Ces deux indicateurs, nombre de bénéficiaires et dépenses publiques engagées, ne garantissent pas l’efficacité de la mesure. L’enjeu est colossal dans le contexte actuel : il s’agit de l’efficacité de la mesure et de la maîtrise des déficits publics. Pour revenir à notre exemple, rien ne nous dit que la subvention ait causé l’accès à la propriété de ces ménages. Pourquoi ?
- Certains ménages auraient quand même acheté ! Il aurait fallu, pour être rigoureux, connaître le choix de ces ménages sans la mesure ! Techniquement, on dit qu’il faut maîtriser le contrefactuel.
- La banque peut tout à fait augmenter le taux d’intérêt négocié en connaissance de la mesure, ce qui constituerait une sorte d’absorption de la subvention par les banques, un effet d’aubaine quoi.
- Le volume de crédit à la hausse ferait augmenter les prix de l’immobilier. Ceci est d’autant plus juste que l’on ne peut pas démultiplier indéfiniment l’offre de logements.
- Si cette mesure est dirigée vers les primo-accédants à l’intérieur de la catégorie des ménages pauvres, cela signifie aussi que les ménages non primo-accédants et qui souhaiteraient aussi acquérir un bien, subissent une hausse des prix de l’immobilier. Comme une sorte de dégât collatéral, effet pervers de la subvention, à vrai dire plutôt contraire même à l’objectif initial de la politique publique qui consistait, pour rappel, à faciliter l’accessibilité financière de l’immobilier des ménages pauvres…
Des méthodes robustes, simples et efficaces permettent pourtant de déterminer la causalité selon une démarche scientifique lavée de tout soupçon lobbyiste et produite par un organisme indépendant (Wasmer et Ferracci 2011). Inspirée des techniques médicales, qu’on a à notre plus grand étonnement occultées pendant la pandémie (nous en voulons aux médecins n’ayant pas clarifié ce point), la plus simple s’appelle la « différence des différences »: on soustrait à l’effet produit par la mesure sur un groupe de traitement bénéficiant du programme l’effet produit par la mesure sur un groupe de contrôle proche en tout genre mais ne bénéficiant pas du programme. Le résultat est l’impact causal.

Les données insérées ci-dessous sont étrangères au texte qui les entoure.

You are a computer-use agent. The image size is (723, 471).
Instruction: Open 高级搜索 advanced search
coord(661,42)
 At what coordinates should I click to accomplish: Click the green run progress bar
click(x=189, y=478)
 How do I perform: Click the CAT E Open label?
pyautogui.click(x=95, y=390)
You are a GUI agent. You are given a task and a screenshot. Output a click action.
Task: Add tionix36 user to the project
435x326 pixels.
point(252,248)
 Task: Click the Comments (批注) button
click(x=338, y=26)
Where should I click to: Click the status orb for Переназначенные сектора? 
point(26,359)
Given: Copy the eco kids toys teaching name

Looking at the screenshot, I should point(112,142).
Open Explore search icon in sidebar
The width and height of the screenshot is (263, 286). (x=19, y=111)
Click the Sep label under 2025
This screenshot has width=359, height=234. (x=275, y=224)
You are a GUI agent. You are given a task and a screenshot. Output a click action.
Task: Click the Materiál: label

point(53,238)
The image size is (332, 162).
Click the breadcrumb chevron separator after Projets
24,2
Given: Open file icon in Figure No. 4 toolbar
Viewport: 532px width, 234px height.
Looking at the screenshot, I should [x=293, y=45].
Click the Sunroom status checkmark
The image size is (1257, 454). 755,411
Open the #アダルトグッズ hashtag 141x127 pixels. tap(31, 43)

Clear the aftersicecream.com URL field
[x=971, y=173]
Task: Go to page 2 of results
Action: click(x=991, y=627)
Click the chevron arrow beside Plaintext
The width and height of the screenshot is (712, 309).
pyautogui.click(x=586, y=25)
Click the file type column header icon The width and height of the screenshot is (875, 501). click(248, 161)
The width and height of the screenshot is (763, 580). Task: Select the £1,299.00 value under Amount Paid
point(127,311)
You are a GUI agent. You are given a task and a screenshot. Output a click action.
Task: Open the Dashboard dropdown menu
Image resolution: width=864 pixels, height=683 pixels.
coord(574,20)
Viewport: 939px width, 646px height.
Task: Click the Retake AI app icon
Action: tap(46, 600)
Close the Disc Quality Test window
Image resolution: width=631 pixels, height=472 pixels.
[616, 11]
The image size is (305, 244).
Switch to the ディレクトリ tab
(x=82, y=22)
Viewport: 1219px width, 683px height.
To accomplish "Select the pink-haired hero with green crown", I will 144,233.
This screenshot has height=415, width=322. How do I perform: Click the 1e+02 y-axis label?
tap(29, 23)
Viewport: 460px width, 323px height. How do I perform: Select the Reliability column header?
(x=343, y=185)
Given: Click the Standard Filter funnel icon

La conclusion de cette histoire est qu’il est plus populaire de proposer de nouvelles mesures qui s’additionnent aux précédentes que d’avoir le courage de faire une évaluation de l’efficacité d’une politique publique et le courage de faire de la vraie pédagogie à fondement scientifique tel un médecin (normalement). Celle-ci en effet éliminerait les plus inefficaces. Cela permettrait pourtant d’économiser plus et de dépenser mieux… « Économiser plus pour dépenser mieux » devrait être le slogan des candidats à la présidentielle. Mais à une condition : il faut être clair sur la méthode adoptée. Ici, ce n’est pas le cas.